CSV Engineer (Pharmaceutical): Responsible for Computer System Validation activities within a pharmaceutical manufacturing environment with an accent on GAMP5, GMP, and regulatory compliance. Focus on developing and executing validation documentation, including Qualification Plans, Test Plans, and RTMs for digital manufacturing systems like MES.

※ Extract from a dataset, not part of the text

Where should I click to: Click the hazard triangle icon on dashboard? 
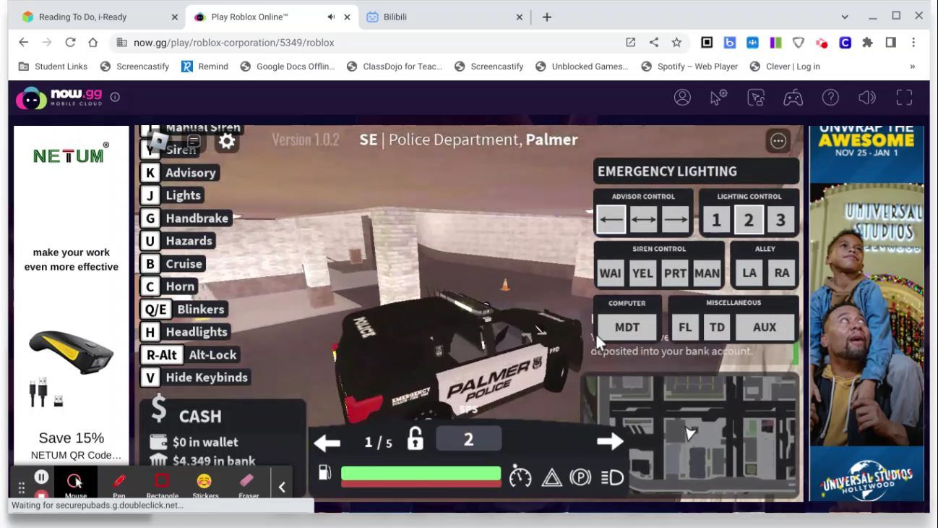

Location: Hybrid (Limerick, Ireland)

Company

hirify.global is a global project management and engineering consultancy specializing in the pharmaceutical and life sciences sectors.

What you will do

• Deliver full CSV lifecycle activities for SynTQ Syncade, including development and execution of test scripts and Requirements Traceability Matrices (RTM).
• Lead validation of MES configurations, master data, audit trails, and electronic signatures in compliance with GMP, GAMP5, and 21 CFR Part 11.
• Coordinate FAT/SAT and system acceptance testing for MES implementations and upgrades, ensuring end-to-end integration with automation systems.
• Develop and maintain Qualification Plans and Validation Test Plans aligned with the overall C&Q strategy.
• Create SDLC documentation, including URS/FRS, Design Specifications, Code Review Documentation, and Validation Summary Reports.
• Collaborate with Automation, IT, Quality, and third-party vendors to ensure data integrity and regulatory compliance.

Requirements

• 5+ years’ experience in Computer System Validation within pharmaceutical or life sciences manufacturing environments.
• Expert knowledge of GAMP5 methodology.
• Proven experience with GMP and Regulatory Compliance.
• Deep understanding of SDLC Documentation and the Validation Lifecycle.
• Experience with FAT/SAT oversight and Requirements Traceability Matrix (RTM) development.
• Strong capabilities in vendor and stakeholder management.